Aim of the task >> Retype the lines below exactly, but only those from the line that has "Screen dimensions: 1389x868" through the line that has "Task: Tap the Safari forward arrow". Omit every picture.

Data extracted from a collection
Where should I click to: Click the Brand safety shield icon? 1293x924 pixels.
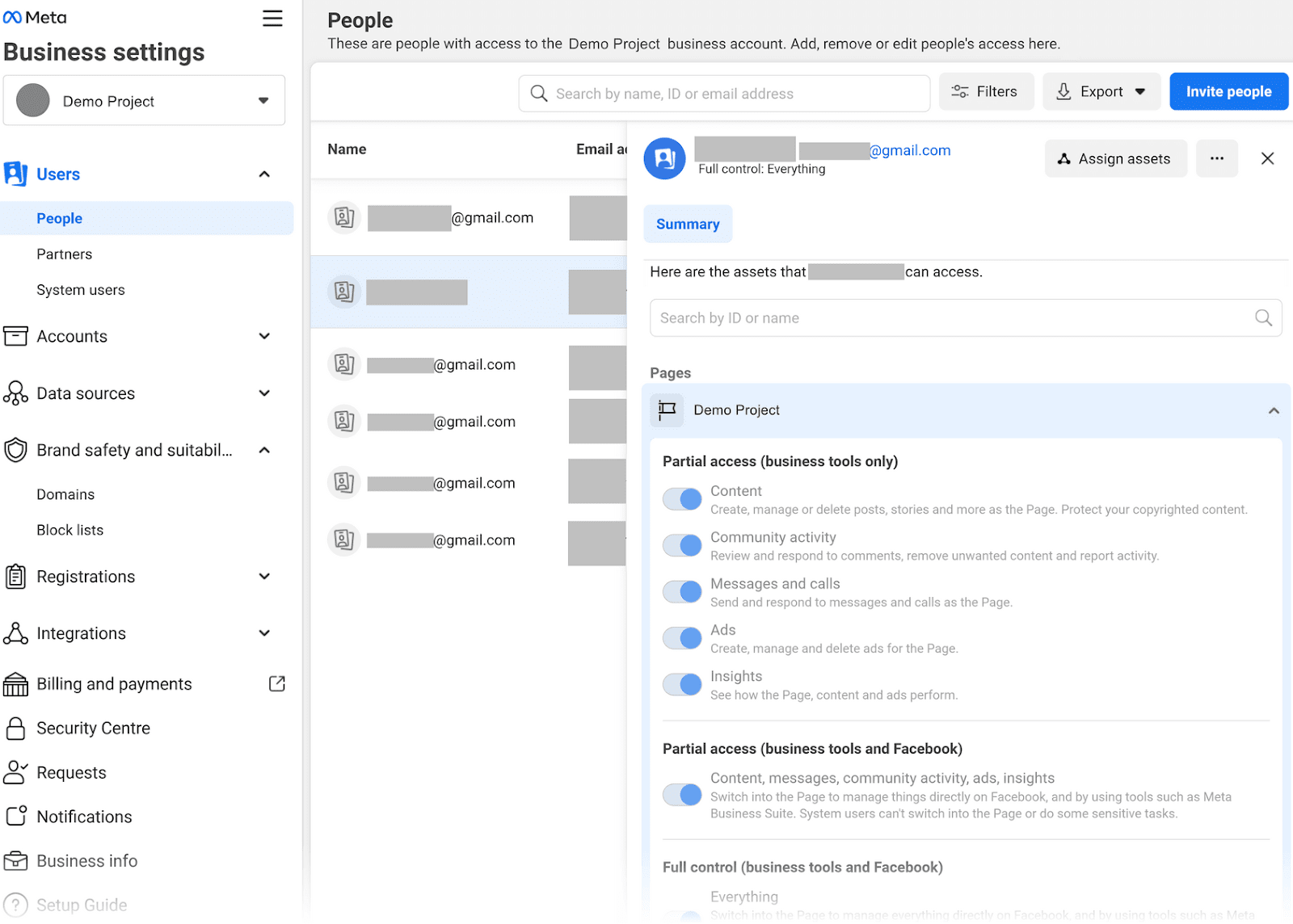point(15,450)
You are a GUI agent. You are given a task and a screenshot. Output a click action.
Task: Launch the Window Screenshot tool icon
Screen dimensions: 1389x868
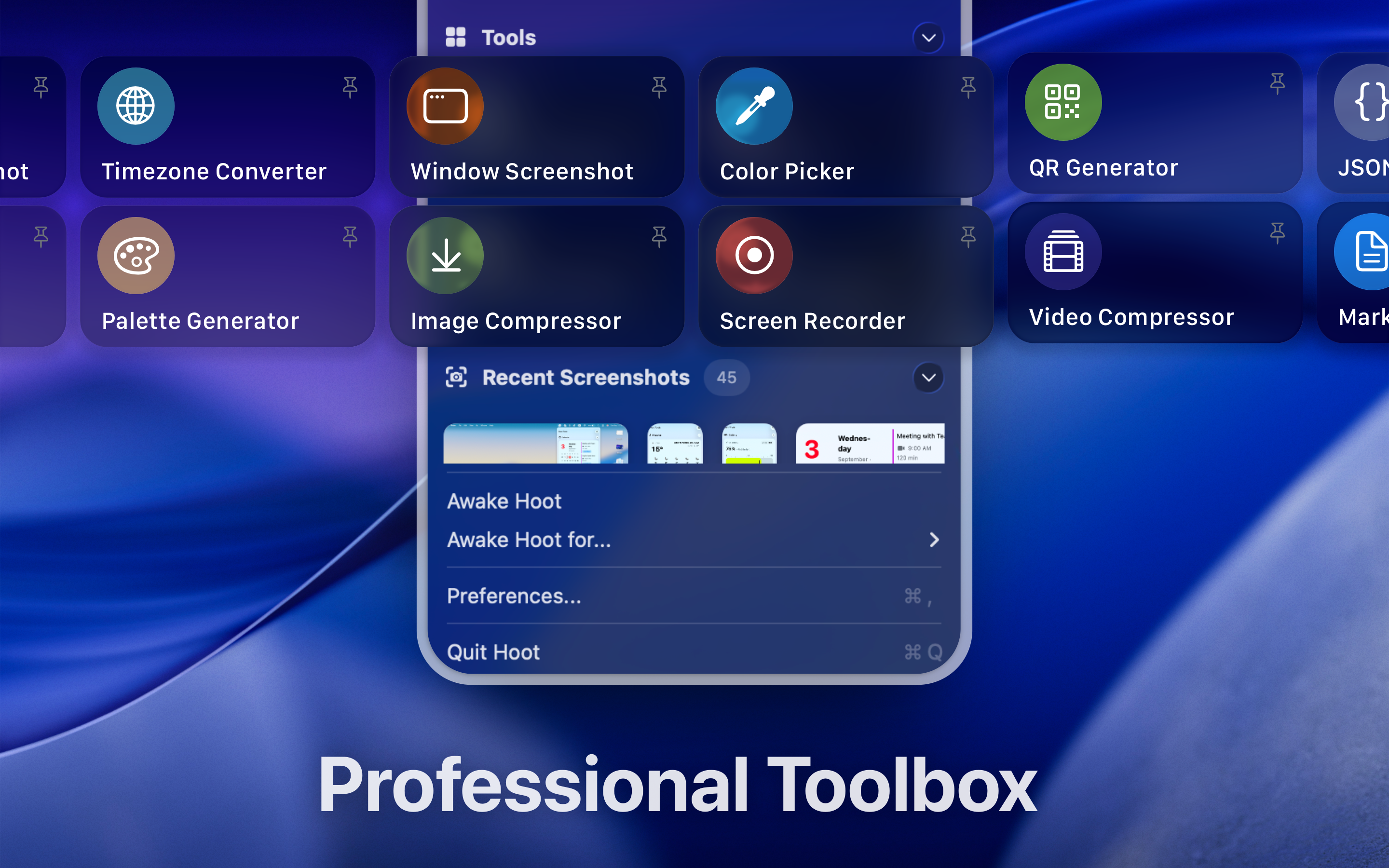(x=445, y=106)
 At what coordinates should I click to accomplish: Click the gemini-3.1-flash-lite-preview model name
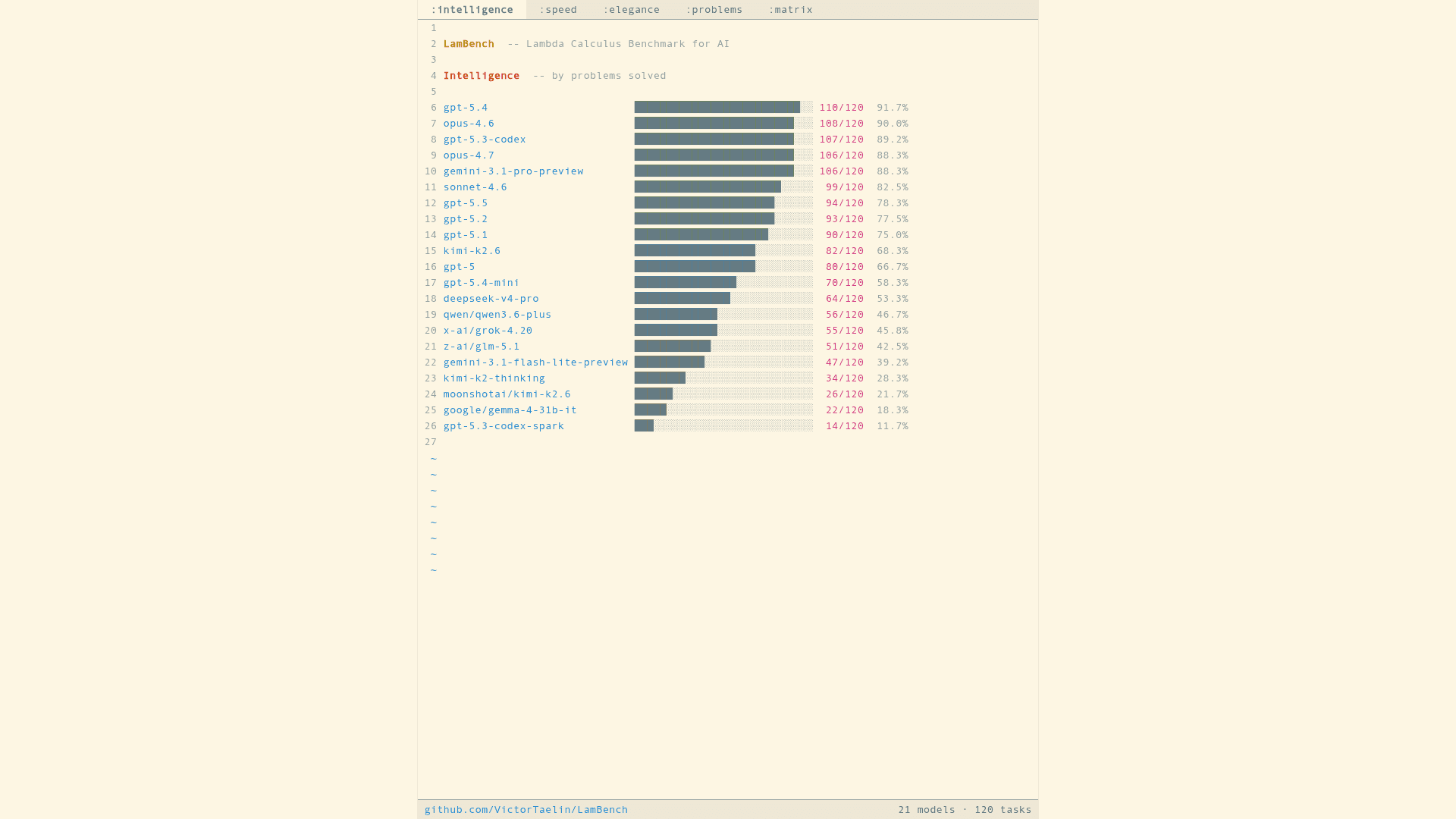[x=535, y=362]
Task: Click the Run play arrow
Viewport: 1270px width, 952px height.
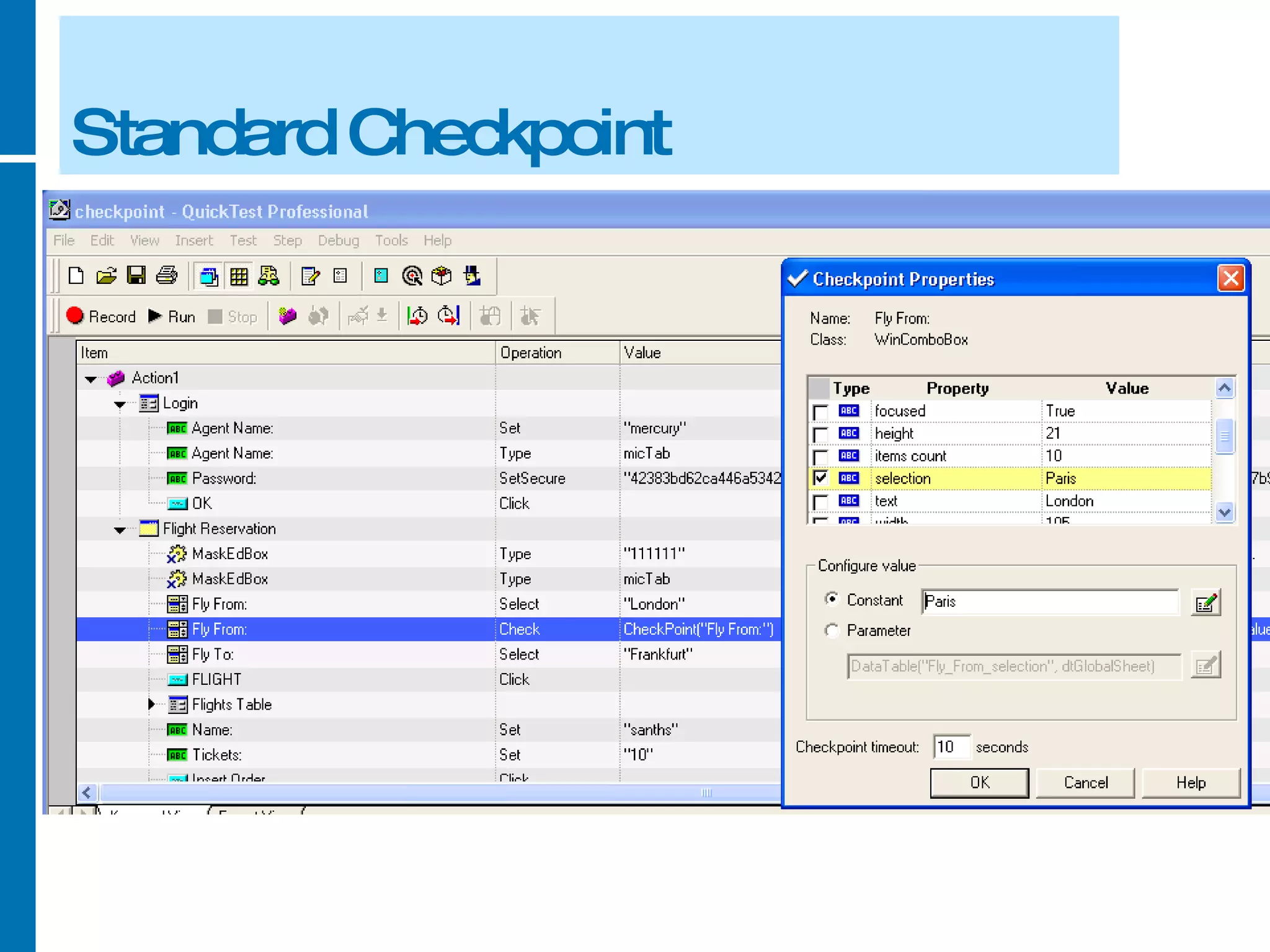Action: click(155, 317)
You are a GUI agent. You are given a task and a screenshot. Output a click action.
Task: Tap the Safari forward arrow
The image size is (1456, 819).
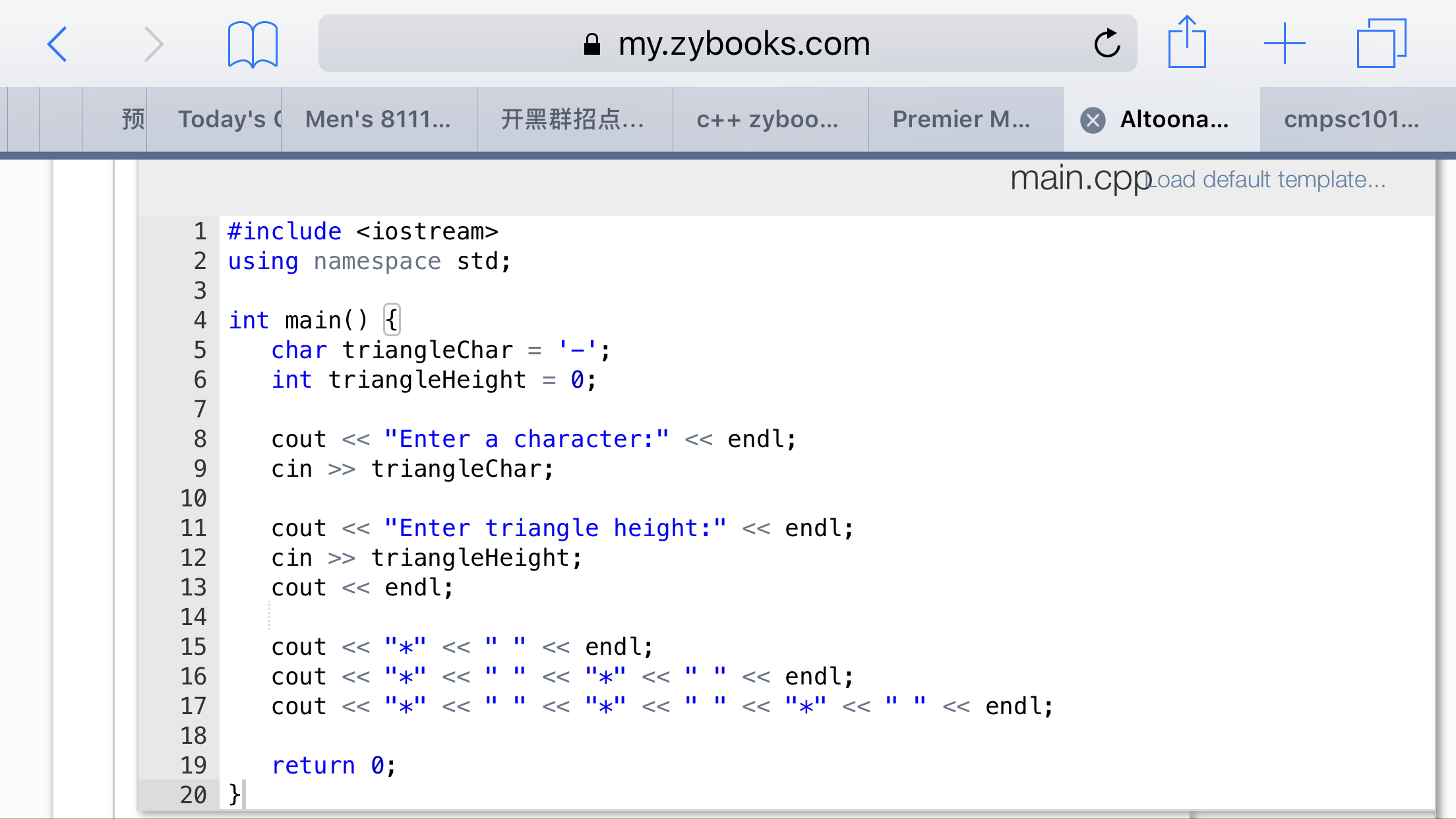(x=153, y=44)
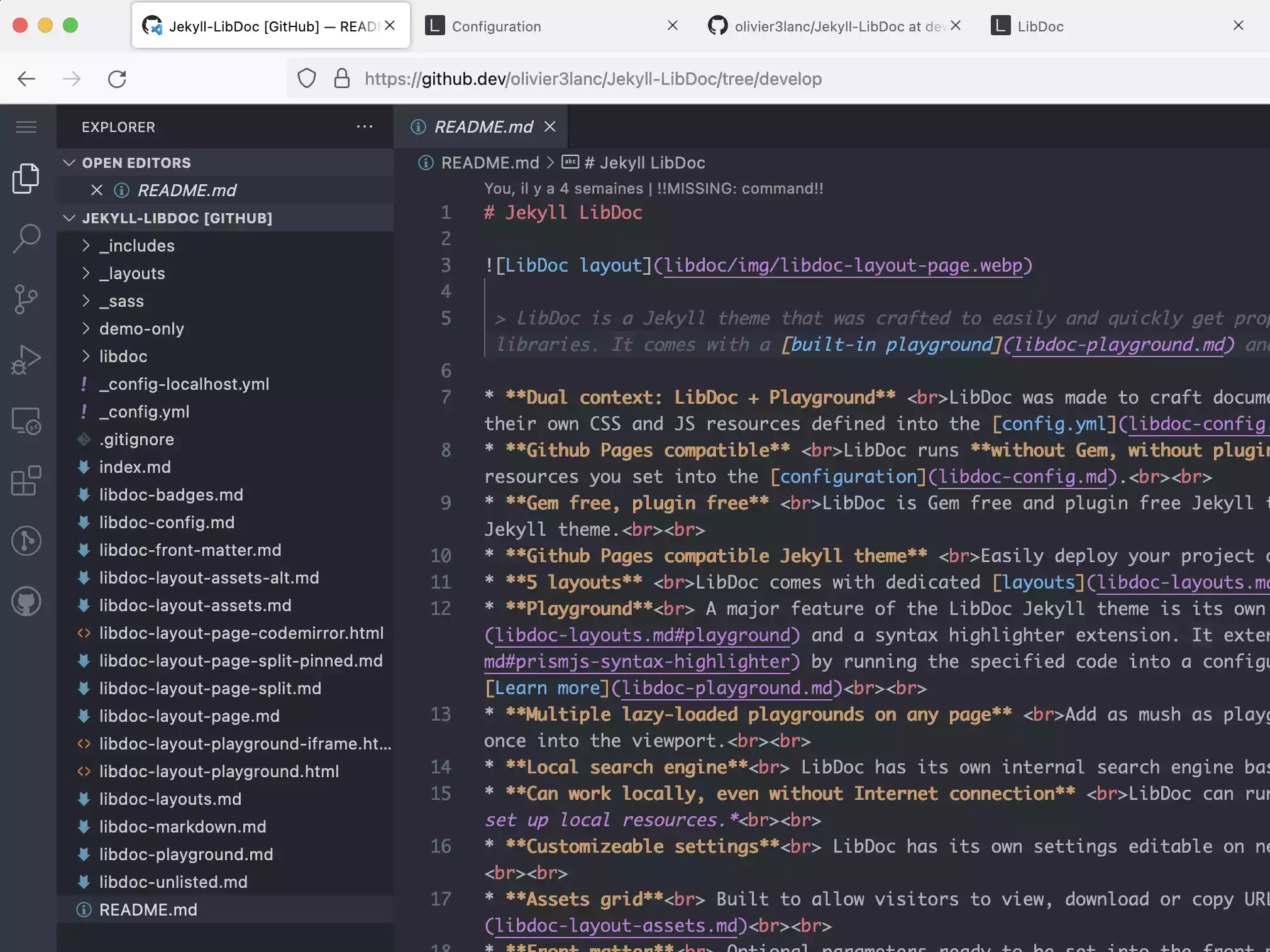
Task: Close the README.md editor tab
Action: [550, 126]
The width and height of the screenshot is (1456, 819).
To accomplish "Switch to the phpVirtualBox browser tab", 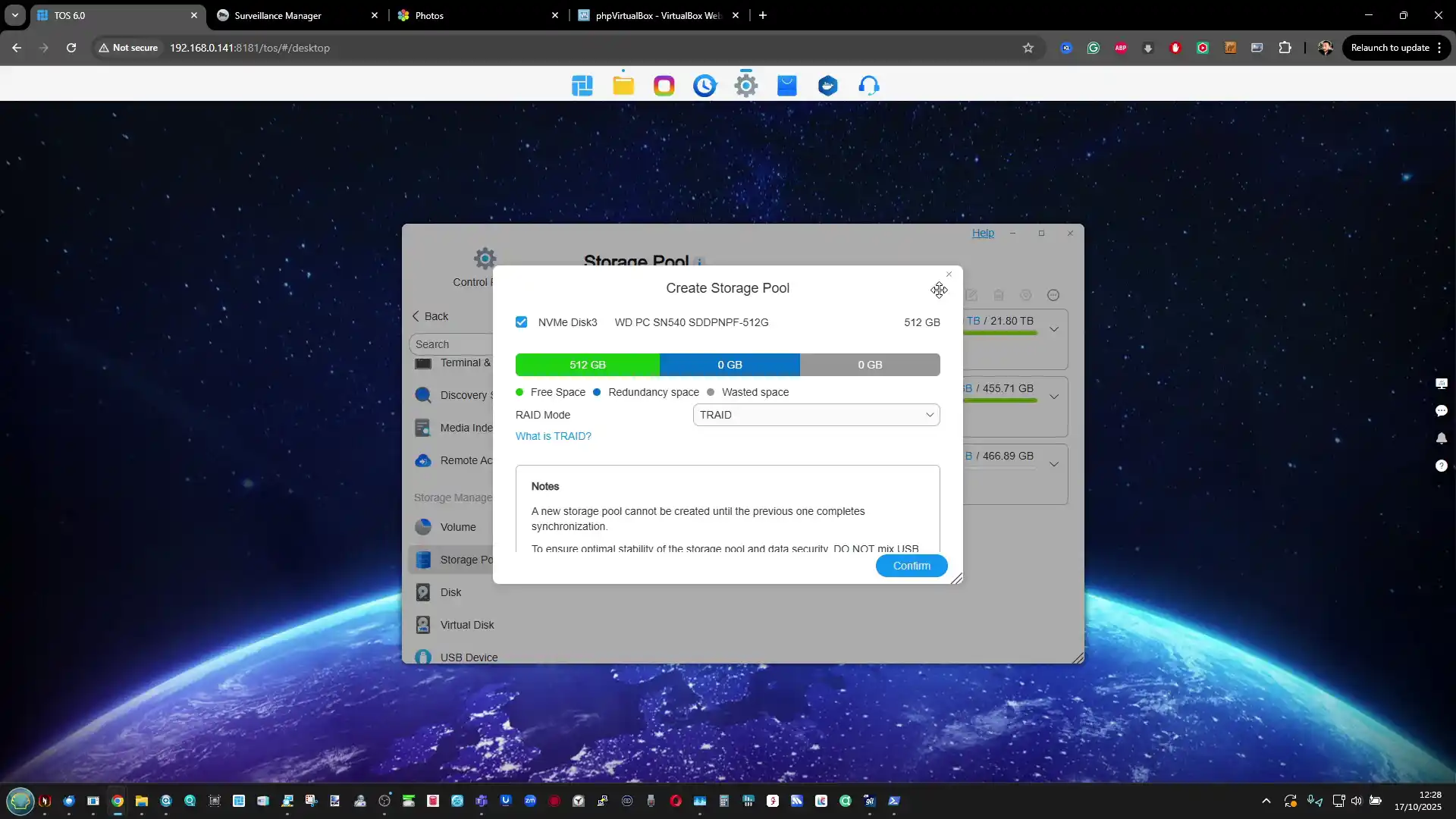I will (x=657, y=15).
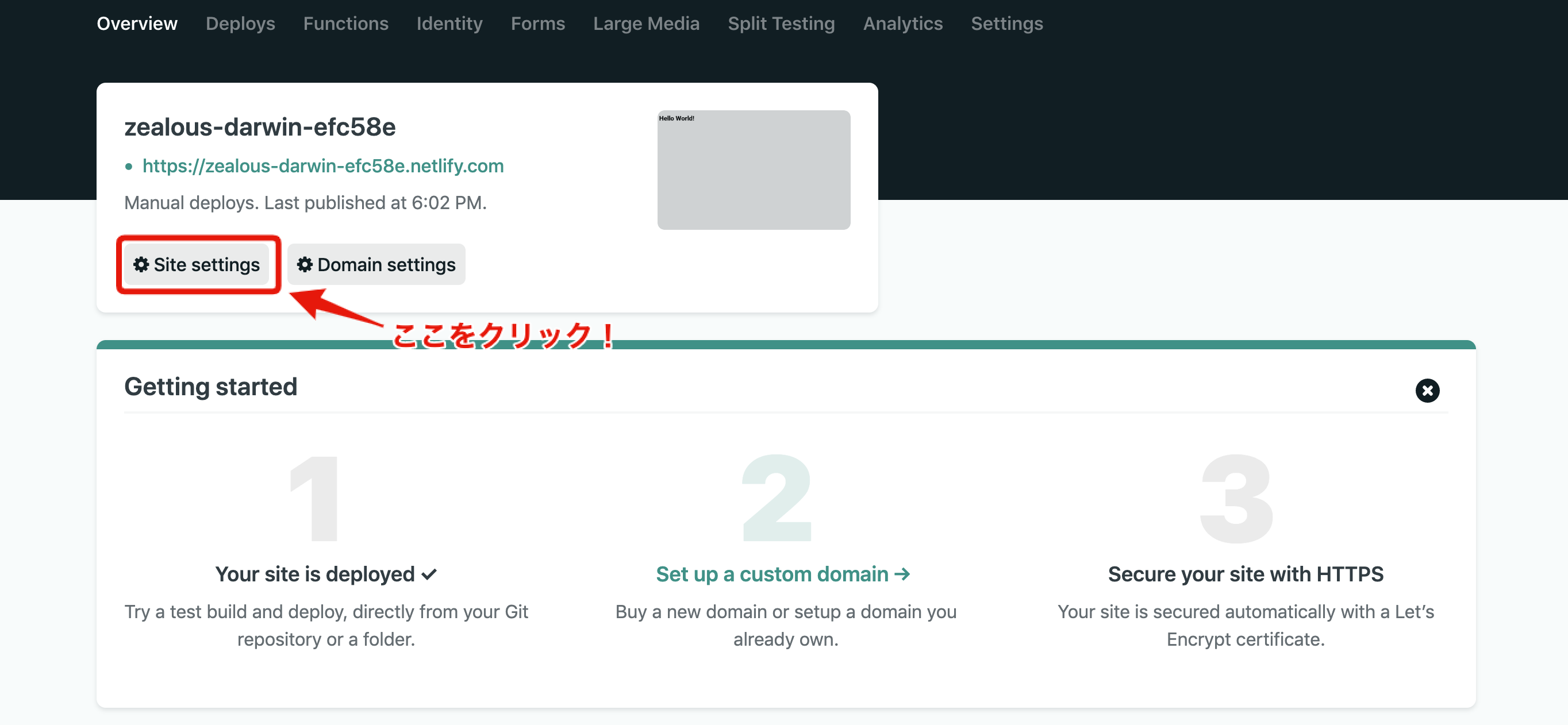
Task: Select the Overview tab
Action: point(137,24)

Response area >>
Screen dimensions: 1389x868
(x=445, y=106)
 At what coordinates should I click to accomplish: Click the gemini-3.1-flash-lite-preview model name
[x=535, y=362]
Task: Click the Run play arrow
Viewport: 1270px width, 952px height.
Action: click(155, 317)
You are a GUI agent. You are given a task and a screenshot. Output a click action.
Task: Tap the Safari forward arrow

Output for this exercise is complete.